You experience the surprise at how the events continue to build up and the littlest decisions and denials grow and have such larger repercussions in the real world, the world outside the group's holiday.
The story isn't all that strong though, when the ending comes it feels like a rather large let down and there seems to be rather a lot left unexplored and unsaid. While I think this works well between the characters and continues the character relationships well, there's a huge implication of something darker. The story hints at something more, and yet it just walks away from it.
In one way it is a strong ending because it leaves you to draw your own conclusions, and in another it's rather frustrating as you want to know just that little bit more, perhaps minutes or even hours more in the characters story would have left a slightly more satisfying ending.

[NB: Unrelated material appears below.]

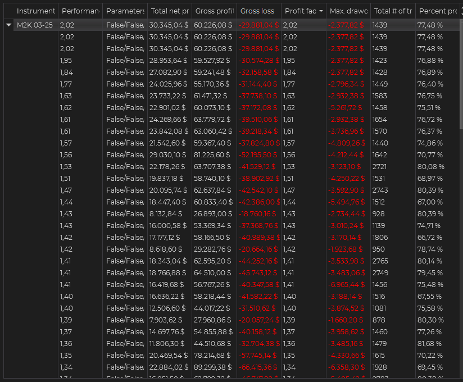Select the row with 2765 total trades

click(x=380, y=261)
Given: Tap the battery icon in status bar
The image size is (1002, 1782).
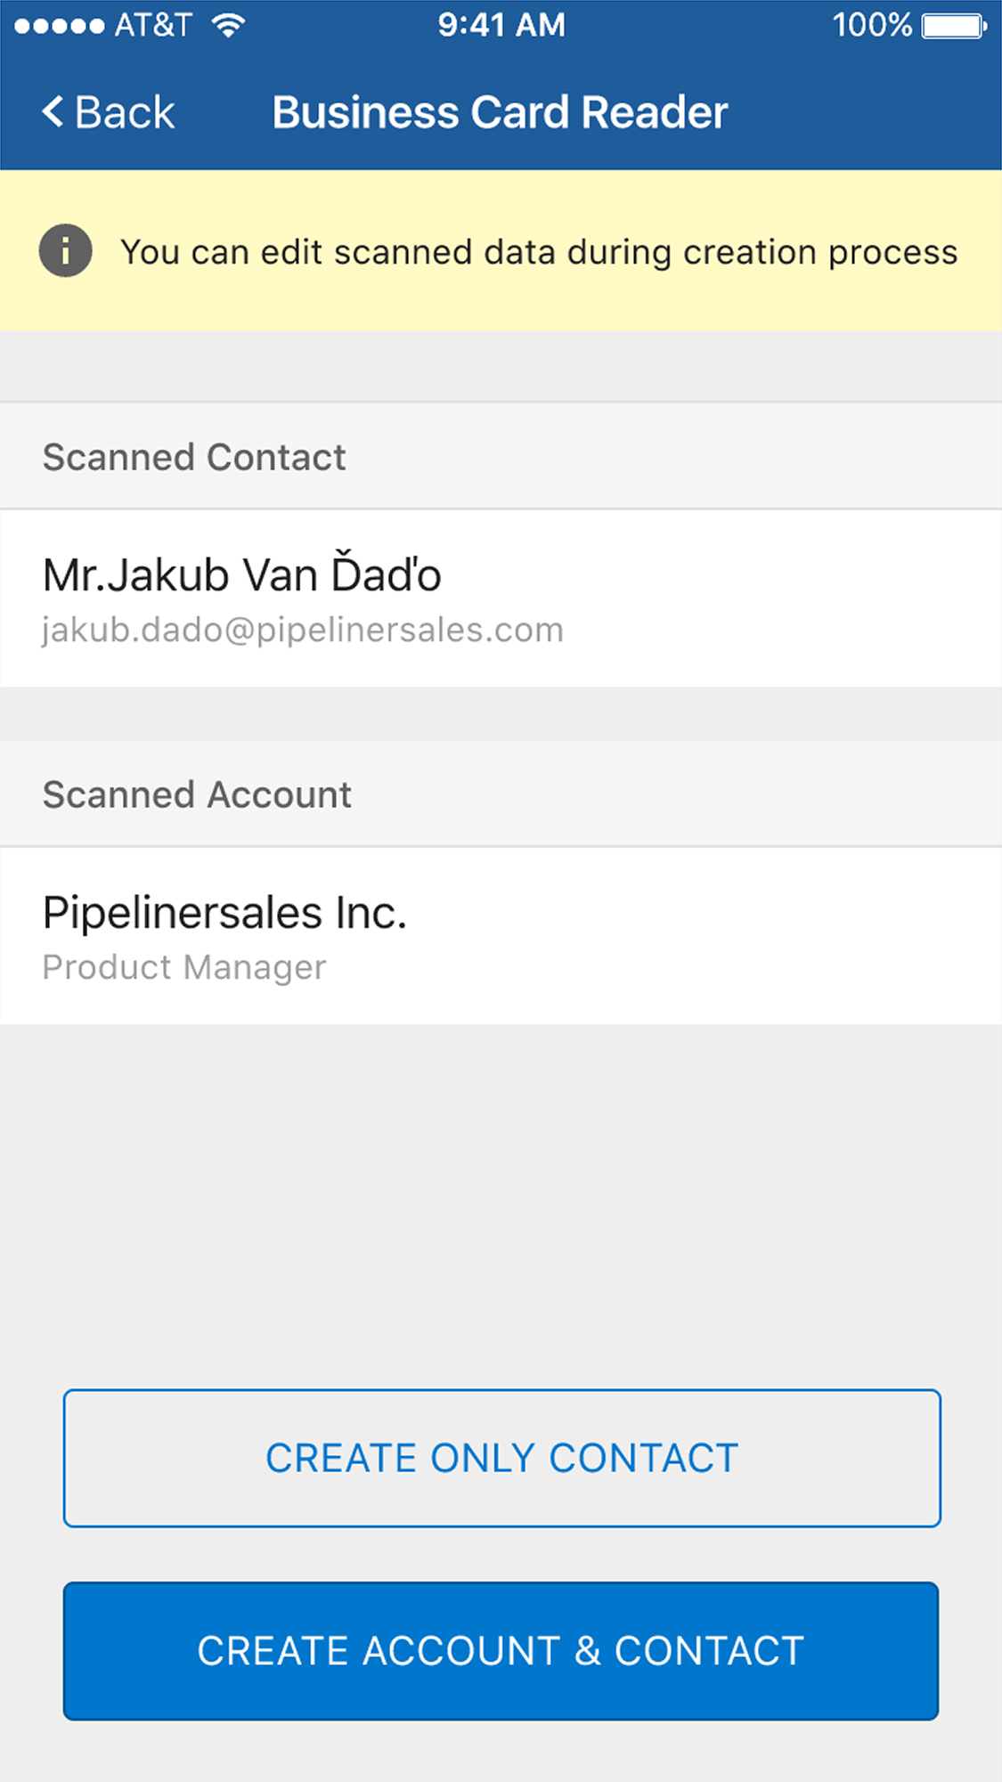Looking at the screenshot, I should coord(954,26).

However as the Aerosmith song states, it's about the journey, not the destination, and here that means your growing attachment to the characters, particularly the very well played grandmother played by Bernadette Lafont.
She gives a touching and warm performance, manging to just slip the character to the wrong side of normal for a few moments where she loses her control. The best scene for her is when she visits the end of the wedding party in the hotel on her own and begins flirting with one of the guests. Their lonely flirting is a strong moment for her and her character, and it's beautifully scripted and acted. It's filled with a sorrow and sadness throughout, even in the warmest moments.

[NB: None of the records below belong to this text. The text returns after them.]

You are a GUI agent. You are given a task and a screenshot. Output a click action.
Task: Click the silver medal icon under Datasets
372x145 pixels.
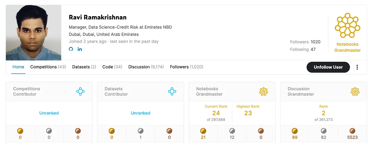click(x=141, y=131)
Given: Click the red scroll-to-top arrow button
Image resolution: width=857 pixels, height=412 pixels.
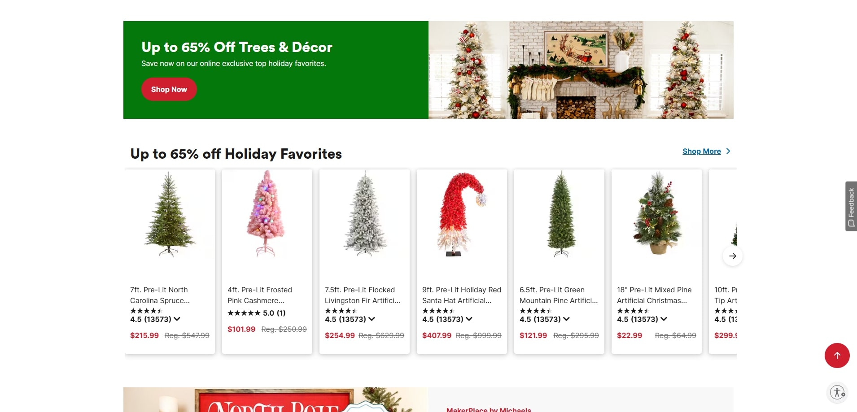Looking at the screenshot, I should [837, 356].
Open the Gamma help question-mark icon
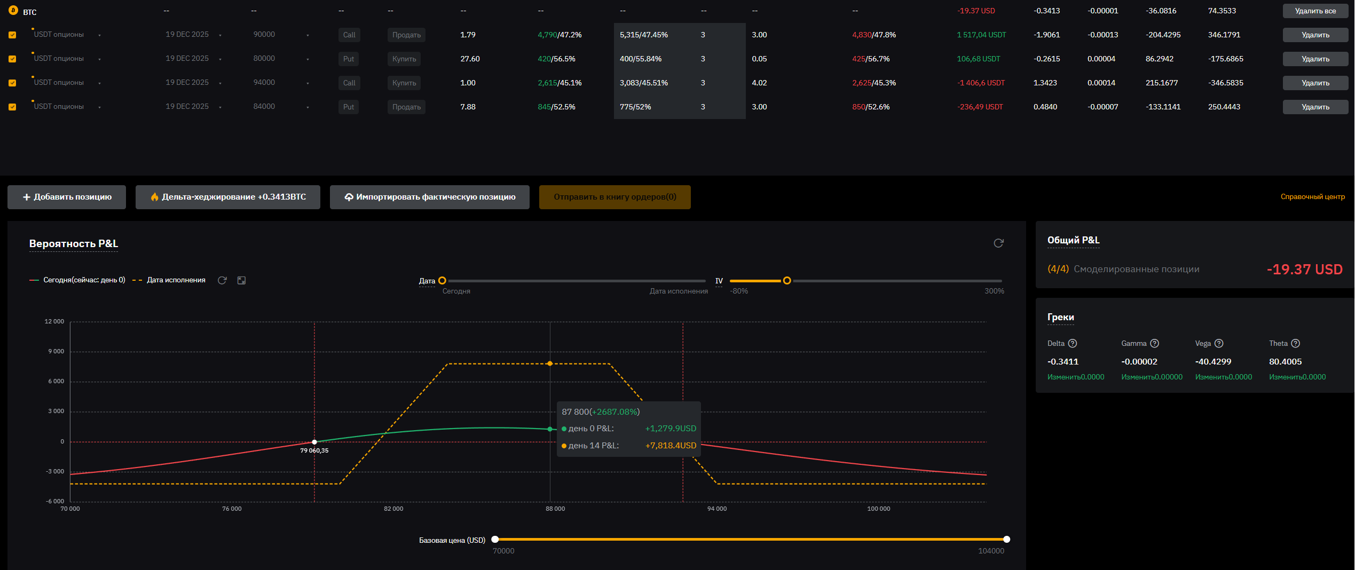 pyautogui.click(x=1154, y=344)
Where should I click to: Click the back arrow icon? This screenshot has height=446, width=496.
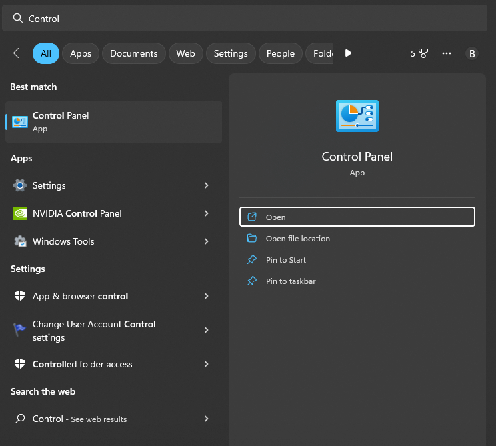point(19,53)
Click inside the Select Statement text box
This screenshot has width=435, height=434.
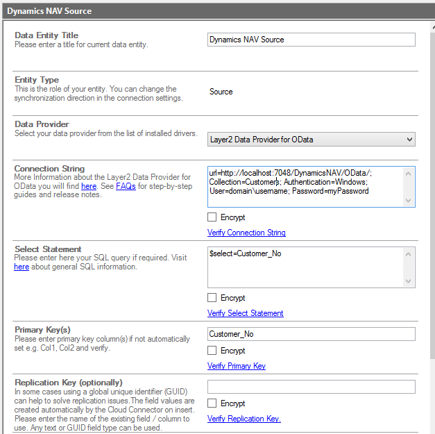coord(305,267)
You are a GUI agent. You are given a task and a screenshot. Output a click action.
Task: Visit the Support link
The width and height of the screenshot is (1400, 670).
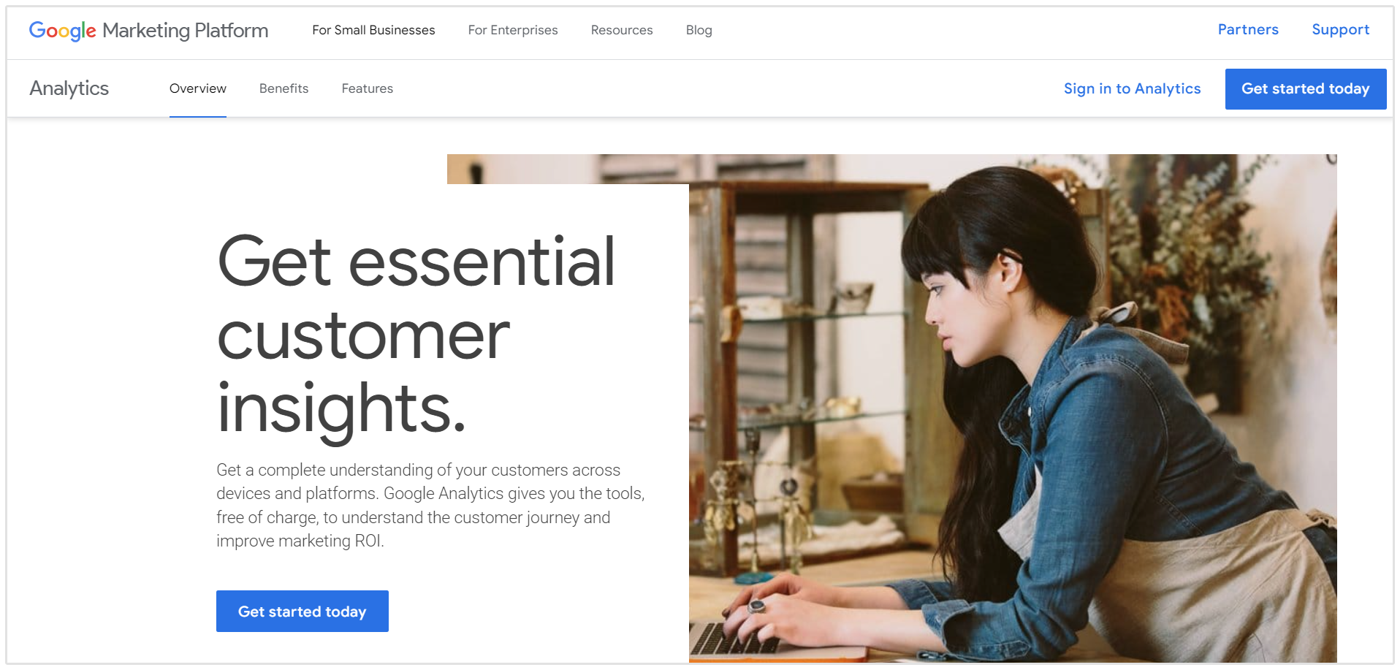1340,30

The children, particularly the older girl played by Adèle Csech, are very good and extremely natural. The scene that showed off their acting the most was the end, when the children are confused by their grandmother's behavior and her obvious sorrow and confusion.
There's nothing particularly special about the audio since it is only available in stereo.

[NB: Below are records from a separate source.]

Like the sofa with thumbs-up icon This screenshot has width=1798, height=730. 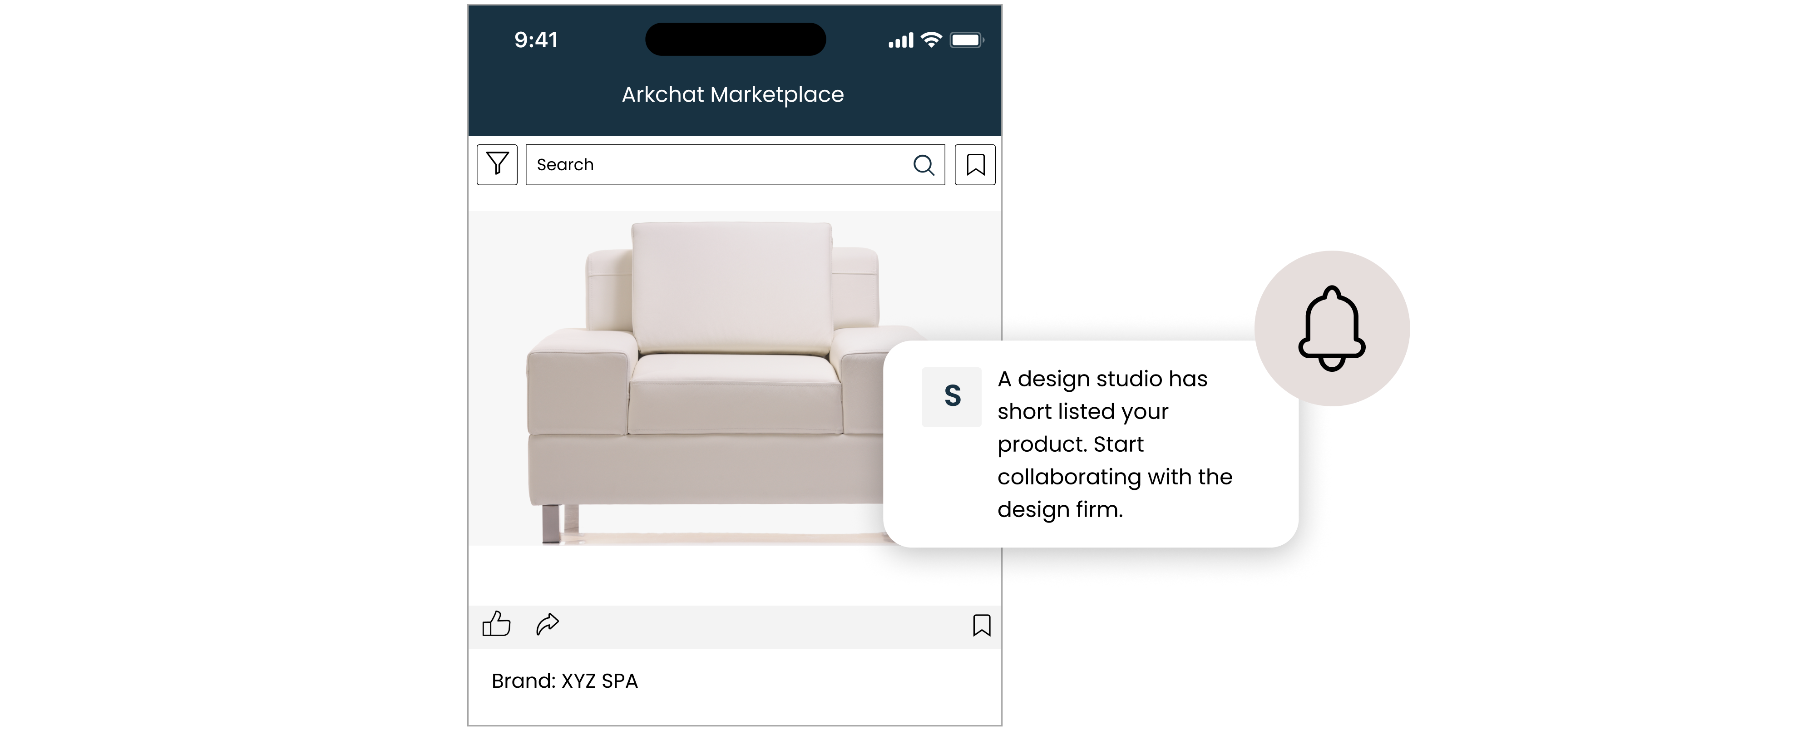[496, 624]
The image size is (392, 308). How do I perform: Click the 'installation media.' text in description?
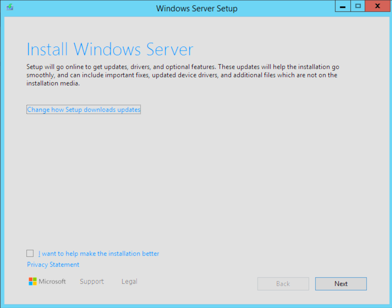point(53,83)
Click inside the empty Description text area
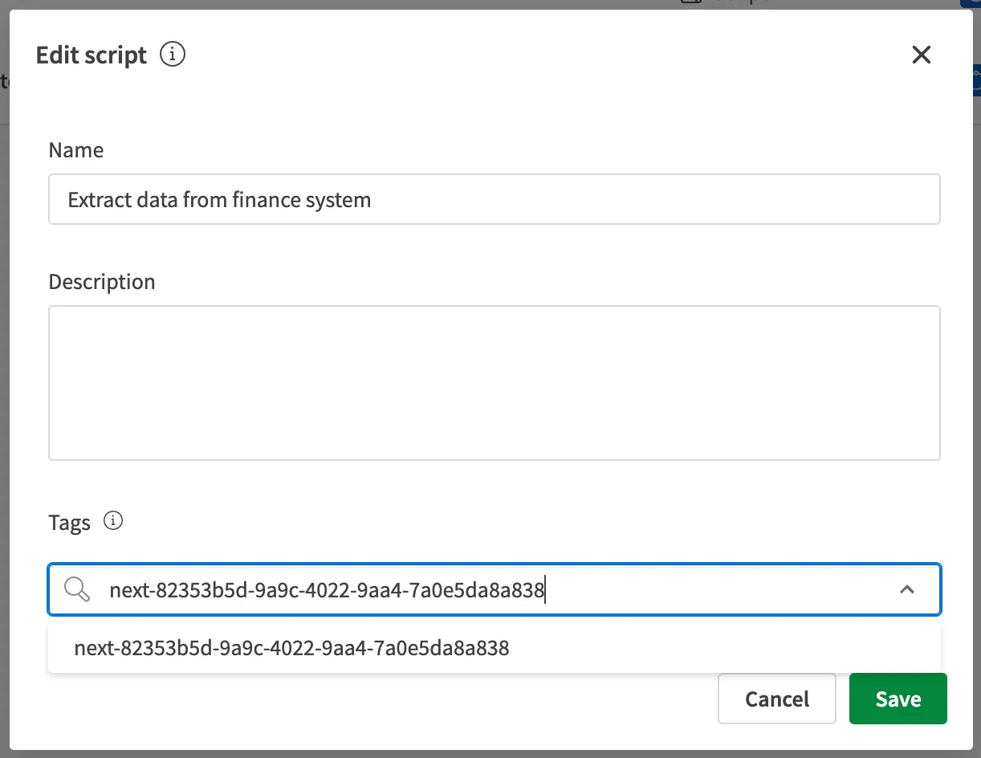Image resolution: width=981 pixels, height=758 pixels. click(494, 382)
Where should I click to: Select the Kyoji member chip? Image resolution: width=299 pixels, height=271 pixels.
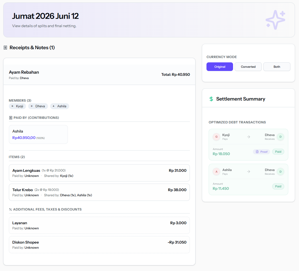tap(17, 106)
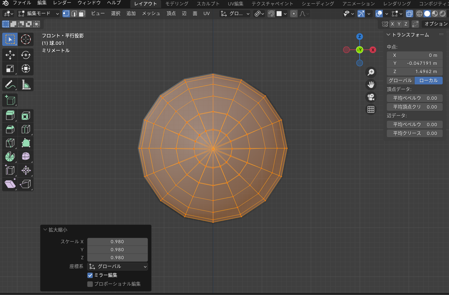This screenshot has height=295, width=449.
Task: Click the 中点 Z value field
Action: [414, 71]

With the strong framing of shots, some wonderful scenery and natural colours, the picture looks good and adds to the real feeling and helps you believe that you are part of the story rather than watching a film with hyped up or toned down colouring.
Short Documentary - Strictly Bernadette, Short Films - A Tes Amours, Claquage Après Etirents
Short Documentary - Strictly Bernadette
A short documentary looking at a number of moments from the life and career of the model and actress, Bernadette Lafont.
Short Films - A Tes Amours, Claquage Après Etirents
The two short films are almost as strong as the main feature itself, building character, exposing the story slowly letting us into it and experiencing it as the character does. They are very well written and look at a situation from a different point of view than would normally be expected. Once again they leave you with multiple ideas of what has and what will happen to the characters, and both films possess lovely framing and great movement of the camera.
The film is nicely paced and focuses on the characters and their development. I really enjoyed the smaller scale of the story and the way that we learn events and happenings as the characters do, the story is never over told and we are made to almost feel part of the events.
I also like how the story stays so insular and never breaks out of the confines of the characters and their relationships, and manages to leave so much to the imagination. At the same time though, I felt that left the ending and the main character's story hanging a little, in need of a bit more time for exploration and understanding.
The acting is very natural and warm, and makes the characters seem so real, and with some lovely cinematography it also provides some lovely landscapes and backdrops.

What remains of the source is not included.